Trump probe investigating whether he lied about value of upstate New York estate to score tax breaks
A large Georgian mansion in New York has become part of the probe into former President Donald Trump and the finances of his family.
According to an Associated Press report, both the criminal probe by Manhattan District Attorney Cyrus Vance Jr. and the civil investigation by New York Attorney General Letitia James will look into whether Trump raised the value of the property to score tax perks.
"Both investigations focus on whether Trump manipulated the property's value to reap greater tax benefits from an environmental conservation arrangement he made at the end of 2015, while running for president," said the AP.
Trump bought the property, known as Seven Springs, in 1995 for $7.5 million. As he was leaving office in 2021, judges granted subpoenas for finances from Trump that would cover the property.
While reports of Trump's scandals tend to focus more on payoffs for his affairs or attempts to overthrow an election on a call with Georgia officials, he's also facing some white-collar investigations.
"In 2006, while pushing a plan to build luxury homes on the property, Trump floated the idea that he and his family were going to move into the mansion, but that never happened," the AP recalled.
Trump wanted to turn it into a championship golf course for exclusive clients with high membership fees. He abandoned the idea when residents of the community complained that lawn chemicals would go into Byram Lake, which locals use as a water source.

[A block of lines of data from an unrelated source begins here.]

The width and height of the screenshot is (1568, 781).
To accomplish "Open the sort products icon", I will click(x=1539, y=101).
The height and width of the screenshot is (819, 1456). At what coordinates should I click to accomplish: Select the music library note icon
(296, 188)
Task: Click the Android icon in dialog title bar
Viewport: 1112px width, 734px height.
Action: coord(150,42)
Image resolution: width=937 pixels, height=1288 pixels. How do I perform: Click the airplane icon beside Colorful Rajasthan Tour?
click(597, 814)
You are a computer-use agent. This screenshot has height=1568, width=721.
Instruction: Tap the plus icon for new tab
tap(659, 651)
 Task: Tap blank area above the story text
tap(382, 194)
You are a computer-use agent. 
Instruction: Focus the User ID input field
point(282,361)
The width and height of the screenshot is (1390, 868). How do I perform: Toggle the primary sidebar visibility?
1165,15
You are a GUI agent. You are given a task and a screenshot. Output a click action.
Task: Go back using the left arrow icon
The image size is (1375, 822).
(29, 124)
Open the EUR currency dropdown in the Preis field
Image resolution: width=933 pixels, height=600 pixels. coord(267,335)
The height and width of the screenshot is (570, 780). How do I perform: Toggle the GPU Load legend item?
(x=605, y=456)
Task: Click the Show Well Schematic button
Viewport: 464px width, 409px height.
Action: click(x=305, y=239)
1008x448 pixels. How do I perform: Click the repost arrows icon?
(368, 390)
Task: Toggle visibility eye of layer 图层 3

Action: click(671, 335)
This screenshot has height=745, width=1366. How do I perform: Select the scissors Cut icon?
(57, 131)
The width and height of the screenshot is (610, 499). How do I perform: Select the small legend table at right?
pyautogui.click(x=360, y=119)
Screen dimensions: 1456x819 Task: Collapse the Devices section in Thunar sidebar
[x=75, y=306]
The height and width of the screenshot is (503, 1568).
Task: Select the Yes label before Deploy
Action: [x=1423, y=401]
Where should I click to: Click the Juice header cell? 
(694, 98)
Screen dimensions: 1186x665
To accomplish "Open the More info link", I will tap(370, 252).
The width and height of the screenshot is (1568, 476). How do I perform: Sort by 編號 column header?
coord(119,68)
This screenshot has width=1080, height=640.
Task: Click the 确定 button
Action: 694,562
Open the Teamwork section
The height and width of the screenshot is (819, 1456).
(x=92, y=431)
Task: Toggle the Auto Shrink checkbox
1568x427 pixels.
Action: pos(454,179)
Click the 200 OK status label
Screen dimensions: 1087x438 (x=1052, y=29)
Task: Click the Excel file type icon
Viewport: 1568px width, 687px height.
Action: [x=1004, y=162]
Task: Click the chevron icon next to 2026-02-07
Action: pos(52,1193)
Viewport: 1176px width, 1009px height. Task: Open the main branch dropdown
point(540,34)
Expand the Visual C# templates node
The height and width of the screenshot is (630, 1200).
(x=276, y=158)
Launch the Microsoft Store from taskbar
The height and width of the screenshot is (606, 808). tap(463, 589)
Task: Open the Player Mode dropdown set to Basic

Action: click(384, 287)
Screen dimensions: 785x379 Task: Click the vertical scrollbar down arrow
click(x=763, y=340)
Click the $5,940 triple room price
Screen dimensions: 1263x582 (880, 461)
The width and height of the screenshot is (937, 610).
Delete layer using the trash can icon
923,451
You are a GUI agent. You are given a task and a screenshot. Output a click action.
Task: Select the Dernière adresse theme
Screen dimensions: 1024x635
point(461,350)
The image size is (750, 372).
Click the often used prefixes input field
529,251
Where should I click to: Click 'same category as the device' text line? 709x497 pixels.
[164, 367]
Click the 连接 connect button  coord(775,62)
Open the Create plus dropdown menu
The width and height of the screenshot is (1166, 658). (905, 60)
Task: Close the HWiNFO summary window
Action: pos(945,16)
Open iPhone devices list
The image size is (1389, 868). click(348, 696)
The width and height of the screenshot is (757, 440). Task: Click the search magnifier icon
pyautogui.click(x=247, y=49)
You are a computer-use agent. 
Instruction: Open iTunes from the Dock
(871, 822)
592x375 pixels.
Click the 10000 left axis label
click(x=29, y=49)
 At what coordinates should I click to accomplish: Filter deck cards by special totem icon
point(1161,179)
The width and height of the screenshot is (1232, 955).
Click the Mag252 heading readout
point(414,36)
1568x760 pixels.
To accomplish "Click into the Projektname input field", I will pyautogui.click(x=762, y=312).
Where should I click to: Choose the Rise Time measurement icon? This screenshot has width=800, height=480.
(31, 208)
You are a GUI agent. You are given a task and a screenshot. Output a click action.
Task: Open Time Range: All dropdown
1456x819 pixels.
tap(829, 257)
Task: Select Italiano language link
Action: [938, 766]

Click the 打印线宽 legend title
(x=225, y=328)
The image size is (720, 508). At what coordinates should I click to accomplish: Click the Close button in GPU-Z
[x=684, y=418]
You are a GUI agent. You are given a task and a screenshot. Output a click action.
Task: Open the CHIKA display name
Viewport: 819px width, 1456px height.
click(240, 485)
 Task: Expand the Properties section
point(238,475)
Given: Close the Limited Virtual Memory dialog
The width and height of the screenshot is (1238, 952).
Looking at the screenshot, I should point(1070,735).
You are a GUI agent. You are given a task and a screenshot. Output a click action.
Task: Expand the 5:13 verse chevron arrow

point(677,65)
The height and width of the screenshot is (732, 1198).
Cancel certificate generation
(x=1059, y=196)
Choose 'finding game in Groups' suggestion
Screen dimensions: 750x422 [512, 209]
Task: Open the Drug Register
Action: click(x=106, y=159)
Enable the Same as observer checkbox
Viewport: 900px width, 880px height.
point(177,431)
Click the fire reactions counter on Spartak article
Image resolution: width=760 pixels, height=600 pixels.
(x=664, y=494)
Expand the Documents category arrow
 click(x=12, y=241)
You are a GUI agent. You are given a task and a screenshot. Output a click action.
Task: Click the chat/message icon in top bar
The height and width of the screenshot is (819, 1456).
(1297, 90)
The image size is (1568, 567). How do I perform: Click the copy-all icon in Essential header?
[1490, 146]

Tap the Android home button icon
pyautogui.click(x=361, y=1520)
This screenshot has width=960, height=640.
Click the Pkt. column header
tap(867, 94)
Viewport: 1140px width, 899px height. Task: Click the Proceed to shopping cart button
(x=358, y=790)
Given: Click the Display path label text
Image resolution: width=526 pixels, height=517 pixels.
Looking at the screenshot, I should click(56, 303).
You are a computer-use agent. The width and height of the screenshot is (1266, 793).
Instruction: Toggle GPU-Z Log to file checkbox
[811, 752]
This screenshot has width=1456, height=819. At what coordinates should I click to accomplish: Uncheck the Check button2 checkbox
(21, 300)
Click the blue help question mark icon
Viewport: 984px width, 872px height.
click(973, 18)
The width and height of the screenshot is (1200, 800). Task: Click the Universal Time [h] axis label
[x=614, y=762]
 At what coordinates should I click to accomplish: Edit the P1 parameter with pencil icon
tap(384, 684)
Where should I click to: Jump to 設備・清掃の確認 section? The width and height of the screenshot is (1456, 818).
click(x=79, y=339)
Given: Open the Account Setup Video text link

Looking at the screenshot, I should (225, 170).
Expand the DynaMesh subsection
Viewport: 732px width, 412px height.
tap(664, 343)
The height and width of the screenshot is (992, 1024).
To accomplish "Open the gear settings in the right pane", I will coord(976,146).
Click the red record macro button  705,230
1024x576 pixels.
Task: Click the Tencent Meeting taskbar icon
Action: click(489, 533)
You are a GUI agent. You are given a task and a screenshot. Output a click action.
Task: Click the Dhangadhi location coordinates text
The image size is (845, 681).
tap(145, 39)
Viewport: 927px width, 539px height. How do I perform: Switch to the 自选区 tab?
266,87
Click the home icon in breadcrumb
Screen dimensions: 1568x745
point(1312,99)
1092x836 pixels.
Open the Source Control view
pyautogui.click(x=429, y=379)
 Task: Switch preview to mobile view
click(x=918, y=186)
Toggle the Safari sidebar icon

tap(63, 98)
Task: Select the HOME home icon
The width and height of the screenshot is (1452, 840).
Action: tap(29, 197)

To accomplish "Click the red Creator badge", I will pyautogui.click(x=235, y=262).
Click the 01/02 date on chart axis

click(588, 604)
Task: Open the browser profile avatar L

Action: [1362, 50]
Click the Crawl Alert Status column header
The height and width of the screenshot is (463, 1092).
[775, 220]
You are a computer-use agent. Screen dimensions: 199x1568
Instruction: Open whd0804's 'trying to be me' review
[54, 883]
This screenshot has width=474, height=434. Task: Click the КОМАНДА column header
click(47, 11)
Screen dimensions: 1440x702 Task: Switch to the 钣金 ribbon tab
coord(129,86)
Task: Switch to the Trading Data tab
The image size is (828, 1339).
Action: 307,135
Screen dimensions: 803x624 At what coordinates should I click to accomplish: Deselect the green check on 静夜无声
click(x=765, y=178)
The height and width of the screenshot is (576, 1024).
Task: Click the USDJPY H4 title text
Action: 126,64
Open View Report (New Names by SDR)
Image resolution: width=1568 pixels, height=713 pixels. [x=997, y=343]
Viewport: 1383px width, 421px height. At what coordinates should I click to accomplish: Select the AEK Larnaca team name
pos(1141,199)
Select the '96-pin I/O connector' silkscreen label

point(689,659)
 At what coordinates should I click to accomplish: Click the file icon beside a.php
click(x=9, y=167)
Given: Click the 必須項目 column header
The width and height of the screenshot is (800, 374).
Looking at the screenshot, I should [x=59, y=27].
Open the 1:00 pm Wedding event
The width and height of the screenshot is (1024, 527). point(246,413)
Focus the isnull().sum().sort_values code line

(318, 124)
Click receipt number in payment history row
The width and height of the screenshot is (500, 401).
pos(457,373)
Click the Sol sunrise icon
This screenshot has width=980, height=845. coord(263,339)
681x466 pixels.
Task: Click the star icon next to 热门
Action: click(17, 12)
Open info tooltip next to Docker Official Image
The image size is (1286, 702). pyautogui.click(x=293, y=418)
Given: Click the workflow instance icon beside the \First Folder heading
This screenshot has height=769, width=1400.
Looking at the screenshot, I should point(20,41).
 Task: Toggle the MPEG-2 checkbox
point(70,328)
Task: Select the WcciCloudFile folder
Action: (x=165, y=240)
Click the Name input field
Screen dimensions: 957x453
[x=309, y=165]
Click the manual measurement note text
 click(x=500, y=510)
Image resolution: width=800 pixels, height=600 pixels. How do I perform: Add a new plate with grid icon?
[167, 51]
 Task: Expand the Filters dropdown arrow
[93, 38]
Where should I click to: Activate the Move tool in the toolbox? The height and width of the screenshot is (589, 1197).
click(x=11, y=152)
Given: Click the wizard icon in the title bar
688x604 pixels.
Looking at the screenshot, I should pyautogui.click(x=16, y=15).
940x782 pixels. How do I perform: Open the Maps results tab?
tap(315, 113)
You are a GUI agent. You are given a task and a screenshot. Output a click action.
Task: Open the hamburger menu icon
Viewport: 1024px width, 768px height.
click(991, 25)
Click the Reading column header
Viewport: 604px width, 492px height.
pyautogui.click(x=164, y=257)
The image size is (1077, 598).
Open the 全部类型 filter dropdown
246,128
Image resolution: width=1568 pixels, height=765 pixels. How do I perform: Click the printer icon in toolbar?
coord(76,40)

Trump then tried to turn the property into 46 high-end single-family homes in 2004. "Super-high-end," Trump described at the time. "The likes of which has never been seen on the East Coast."
That never happened either.
In 2009, Trump famously bragged that he "made a lot of money" by renting the property to Libyan dictator Muammar Gaddafi to use it while he was in New York for a United Nations visit. "Local officials halted work on the tent and Gaddafi never stayed there," the report explained.
The next plan Trump had was to try and keep the property while cutting the taxes. He gave an easement to a conservation land trust to protect 158 acres of meadows and forest. He scored a $21 million tax cut for it.
"The amount was based on a professional appraisal that valued the full Seven Springs property at $56.5 million as of Dec. 1, 2015," said the AP. But the local government assessors valued the entire estate at just $20 million. At the same time, Trump said on his personal financial disclosure form that the property was worth between $25 million and $50 million.
"If the value of the easement was improperly inflated, who obtained the benefit from that improper inflation and in what amounts?" said Michael Colangelo, who serves as a lawyer for the attorney general's office. "It goes without saying that the attorney general needs to see the records that would reflect the value of that deduction, as it flowed up to intermediate entities, and ultimately to Mr. Trump, personally."
Attorney General James has also subpoenaed zoning and planning records for the property from 2019 and the AP reported that a town clerk said Vance was given "boxes and boxes of documents" in response to his subpoenas.
Trump called the investigations a "Witch Hunt."